The three cities will still have unique covers. For example, featured on the cover of the inaugural Dallas issue are makeup expert Terri Tomlinson of Makeup 101 and vice president of education at Wade College and fashion guru John Conte. 

“If someone picks up the magazine, they won’t automatically know that the letters stand for lesbian and gay,” says co-founder Alisa Weldon. “It could stand for lady and gentleman — and that’s the point.”

The brainchild of partners Alisa Weldon and Lynn Yeldell, the gay and lesbian luxury lifestyle magazine has been growing since its inception in 2007 in Austin.

LSGS was born from what Weldon and Yeldell saw as a dearth of publications that positively highlighted the gay community. That meant creating a magazine for the coffee table.

“I was tired of picking up gay magazines and feeling worse about myself,” Yeldell says of ads that focused on physical portrayals. “Our ads aren’t sexually explicit. We use a saying, ‘We have skin in the game, not on our pages.’”

They say that while LSGS doesn’t tackle the political issues of the LGBT community directly, the magazine serves as a type of kitchen table advocacy. Yeldell says that the magazine reflects their community and avoids gay iconography that might turn away straight friends or family members who are socially conservative.

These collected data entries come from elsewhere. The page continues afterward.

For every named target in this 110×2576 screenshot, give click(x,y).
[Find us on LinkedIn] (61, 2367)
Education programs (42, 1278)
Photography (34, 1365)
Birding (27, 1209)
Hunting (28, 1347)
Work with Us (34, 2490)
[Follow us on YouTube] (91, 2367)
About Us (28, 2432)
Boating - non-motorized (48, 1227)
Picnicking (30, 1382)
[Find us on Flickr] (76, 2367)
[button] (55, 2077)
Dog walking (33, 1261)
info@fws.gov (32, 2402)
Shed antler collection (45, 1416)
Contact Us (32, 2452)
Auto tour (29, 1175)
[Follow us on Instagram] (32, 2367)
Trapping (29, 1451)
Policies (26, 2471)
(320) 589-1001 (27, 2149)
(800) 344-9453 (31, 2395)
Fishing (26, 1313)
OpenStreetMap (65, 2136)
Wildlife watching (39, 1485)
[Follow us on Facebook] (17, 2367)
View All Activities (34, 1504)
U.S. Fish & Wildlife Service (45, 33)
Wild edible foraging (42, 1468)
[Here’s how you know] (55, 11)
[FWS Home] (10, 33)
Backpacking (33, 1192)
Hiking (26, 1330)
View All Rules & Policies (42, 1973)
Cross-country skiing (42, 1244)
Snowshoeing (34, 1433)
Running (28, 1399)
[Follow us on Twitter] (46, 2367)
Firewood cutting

“If someone picks up the magazine, they won’t automatically know that the letters stand for lesbian and gay,” Weldon says. “It could stand for lady and gentleman — and that’s the point. It’s about getting to know the people before the stereotype.”

To celebrate the Dallas expansion, LSGS is throwing a launch party at Ilume on Thursday, November 1, 6-9 pm. There will be cocktails and bites from Monica’s Nueva Cocina and Dish. Tickets are free but must be claimed on the website.

Yeldell says that their parties “lean toward the legendary side,” and even if the magazine were to go away, its fans wouldn’t allow them to cancel the events.

Yeldell and Weldon have hopes of one day taking LSGS nationwide.

“It’s definitely bigger that us,” Weldon says. “We have to expand our media arm and start attracting national ads for a bigger scale beyond the local market.”

For that reason, they are pausing the print publication of LSGS to focus on finding an investor who will allow the mag to grow beyond Weldon and Yeldell’s means. But, for now, they’re excited about the Dallas launch.

“Dallas has been great, so far,” Yeldell says. “Austin and Dallas have certain perceptions of one another, but we’ve found that when we talk to people one on one, we’re much more individually similar than we are different.”